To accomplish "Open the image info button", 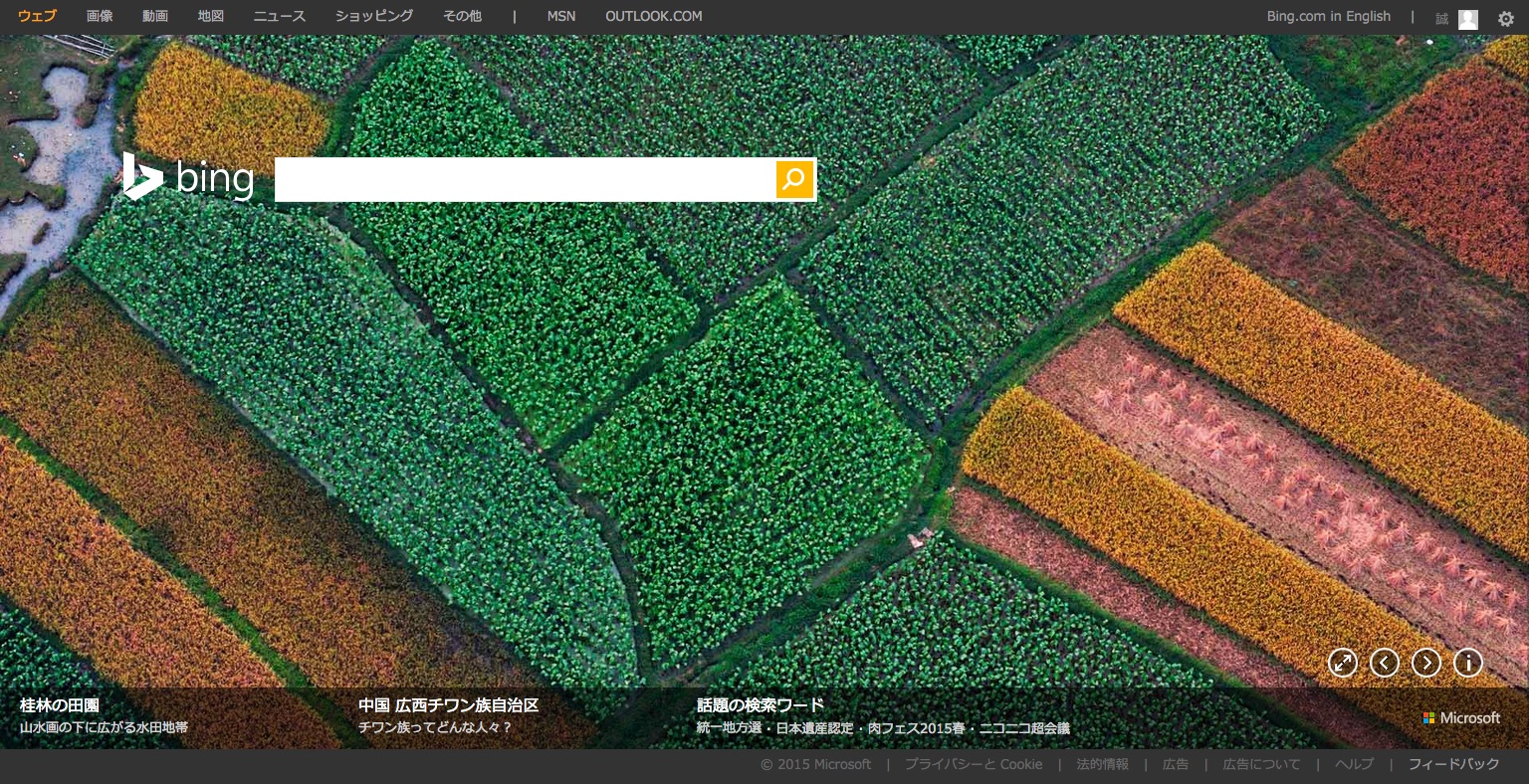I will coord(1468,663).
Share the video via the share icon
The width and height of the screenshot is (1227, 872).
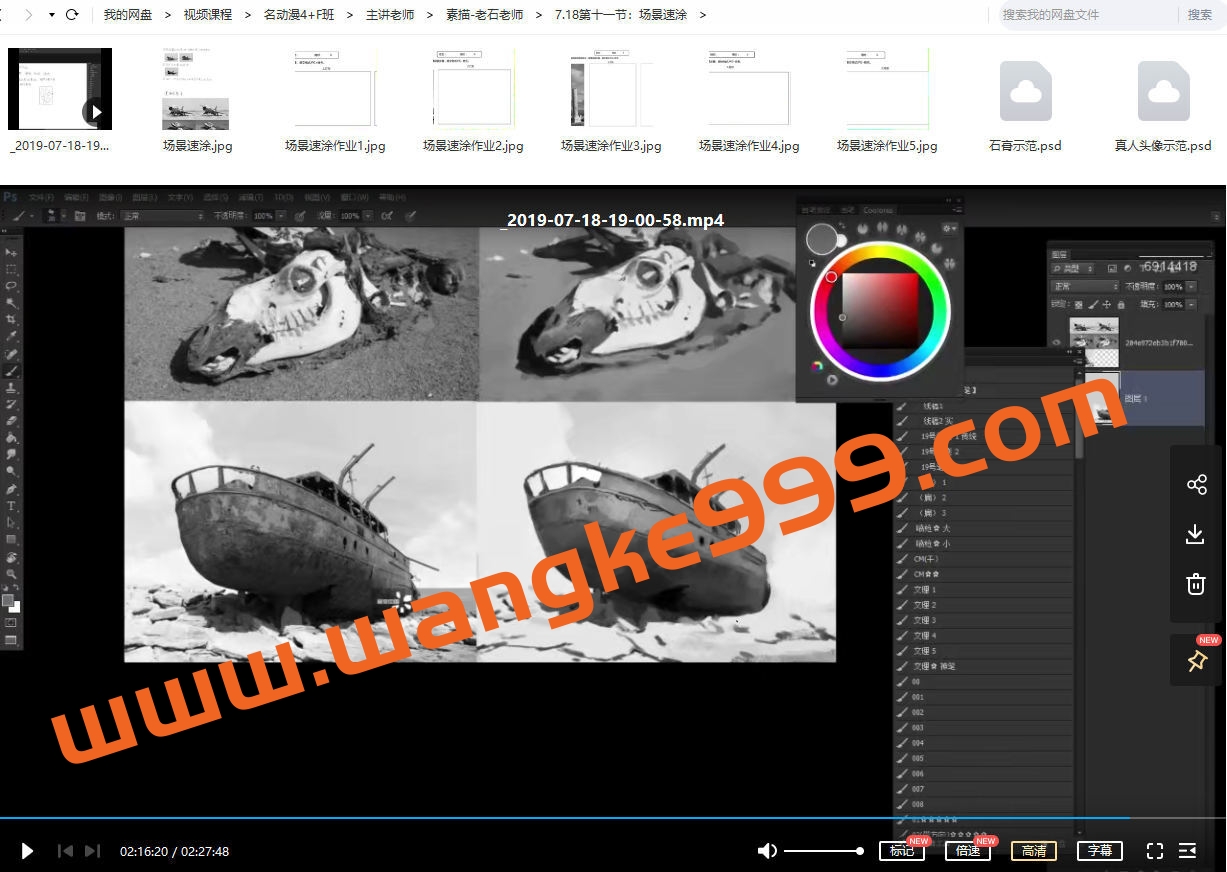[x=1196, y=484]
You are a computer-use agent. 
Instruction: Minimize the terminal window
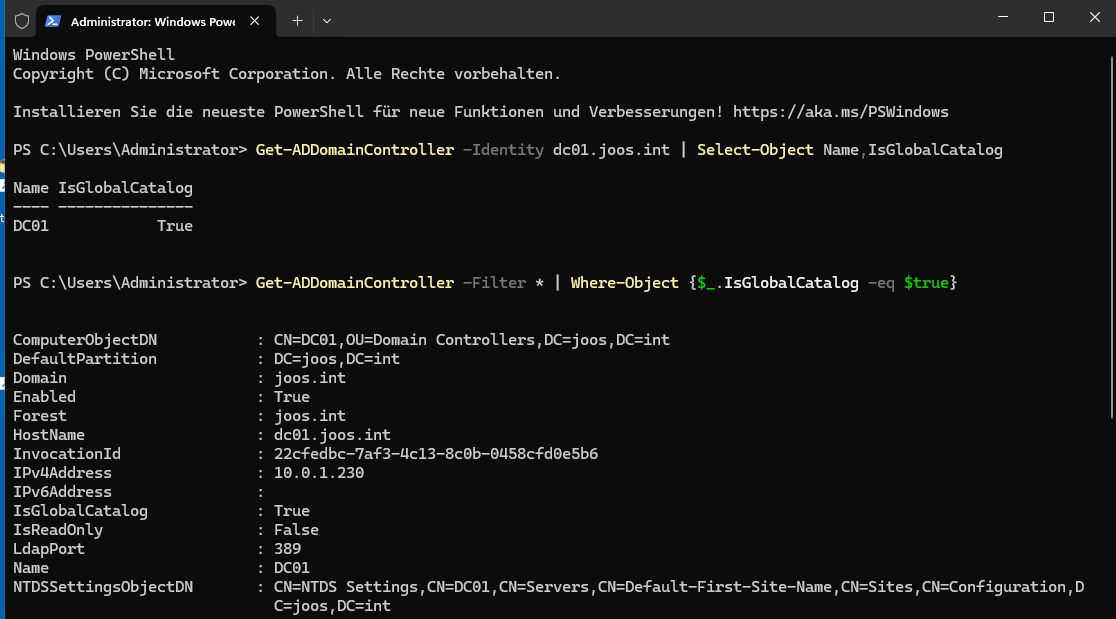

ACTION ITEM:
Only the lines from the one that contains "Share the video via the share icon" through the last line of the records may appear in the answer, retyped exactly and with no pictures.

ANSWER BOX:
Share the video via the share icon
The width and height of the screenshot is (1227, 872).
[x=1196, y=484]
You are a computer-use agent. 
Instruction: Minimize the terminal window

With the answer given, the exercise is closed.